__WHAT TO DO__:
**1)** In the passage on the U.S. shale oil industry, what position does Matt Portillo hold, and at which firm?
**2)** Reproduce everything in the shale oil passage from "Hence, Portillo foresees" down to "of the basins.".
**3)** Carry on the passage about the U.S. shale oil industry, starting right after its final sentence.

__SOURCE PASSAGE__:
The destruction in demand has caused the swiftest, sharpest collapse in U.S. oil output in history. It is also likely to accelerate a structural decline that was already in the cards, but might have taken 10 years or more to play out. By 2025, predicts one veteran analyst, the industry will be 10% smaller and show minimal growth. In that tumultuous five-year window, a wave of bankruptcies and distress sales will push the number of players from around 60 publicly traded producers to between 10 and 15. The six largest are on track to shed 40% of their oilfield service workers by mid-2020, a loss of 140,000 jobs.
Those are the forecasts from Matt Portillo, managing director at Tudor Pickering Holt & Co., a Houston investment banking and research firm. The bleak outlook is underscored by the sudden drops in the stocks he covers: In the past five weeks, shares of big independent drillers EOG, Pioneer Resources, and Devon Energy tumbled between 44% and 56%. For at least the past five years, says Portillo, the frackers—with a few exceptions—have funded their rapid growth by drilling generally unprofitable wells based on their all-in costs, and raising gushers of debt and equity on Wall Street. Investors were already souring on shale, but now that revenues are cratering, the markets will provide virtually no new funding.
Hence, Portillo foresees an entirely new industry emerging from the crisis. “For the past five years, this has been an unhealthy business,” he says. “It’s been all about more capital coming in and less free cash flow coming out.” For Portillo, the shale producers that survive will be the more prudent players that maximize returns over growth—the antithesis of the old buccaneers of the basins.

__DATASET SECTION__:
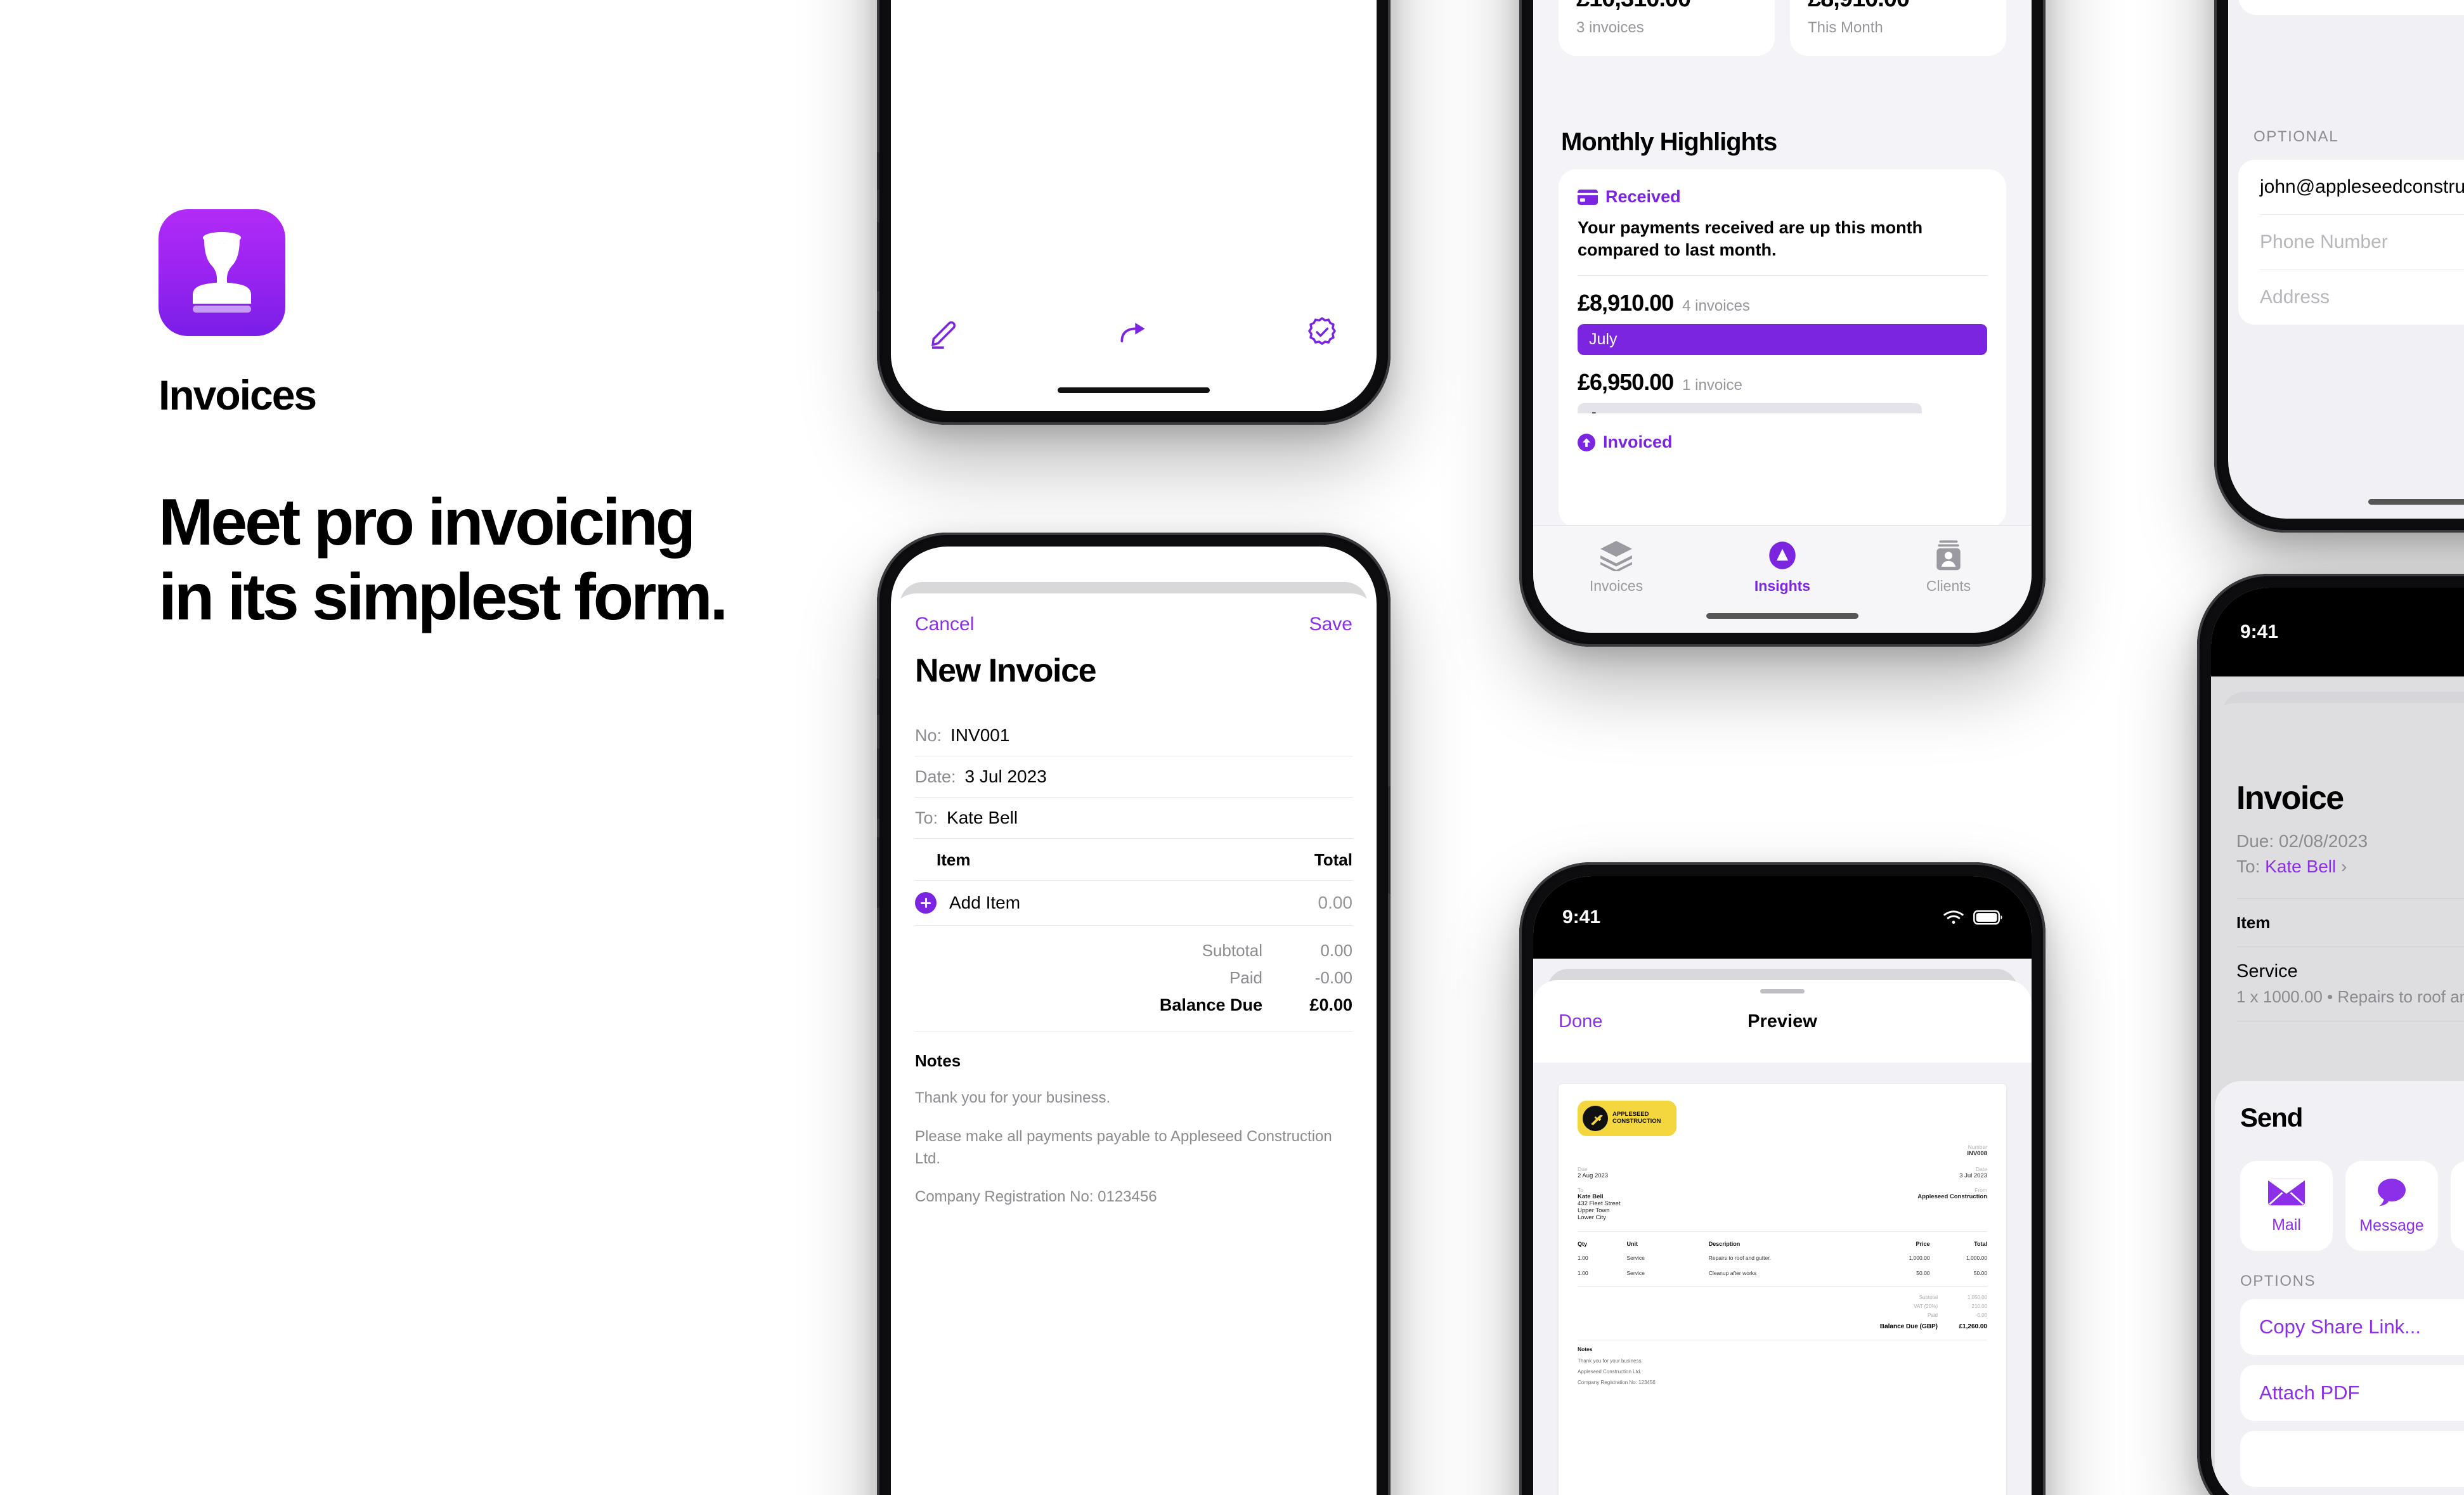 The width and height of the screenshot is (2464, 1495). Describe the element at coordinates (2362, 298) in the screenshot. I see `address-field: Address` at that location.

__TASK-BY-TASK OUTPUTS__:
**1)** He is managing director at Tudor Pickering Holt & Co.

**2)**
Hence, Portillo foresees an entirely new industry emerging from the crisis. “For the past five years, this has been an unhealthy business,” he says. “It’s been all about more capital coming in and less free cash flow coming out.” For Portillo, the shale producers that survive will be the more prudent players that maximize returns over growth—the antithesis of the old buccaneers of the basins.

**3)**
The retreat in shale signals danger that in the future, oil prices could surge back to the $80 to $120 level that prevailed before the industry’s rise challenged OPEC. So let’s examine how the frackers revolutionized the market, the forces that will curtail their output, and what their waning power is likely to mean for the future of the world’s most traded commodity.
The rise of shale
Fracking produces oil using entirely different technology from the traditional methods that for decades generated nearly all of the world’s supply. In conventional onshore and offshore wells, companies drill straight down, often hundreds of feet, to tap into subterranean pools. By contrast, fracking is more like coal or copper mining. Fracking rigs drill horizontally through a mile or more of shale rock holding oil sandwiched between the layers. The industry’s name is short for “hydraulic fracturing,” the technique that uses water, sand, and chemicals, pumped in at high pressure, to shatter the shale and release the oil and natural gas.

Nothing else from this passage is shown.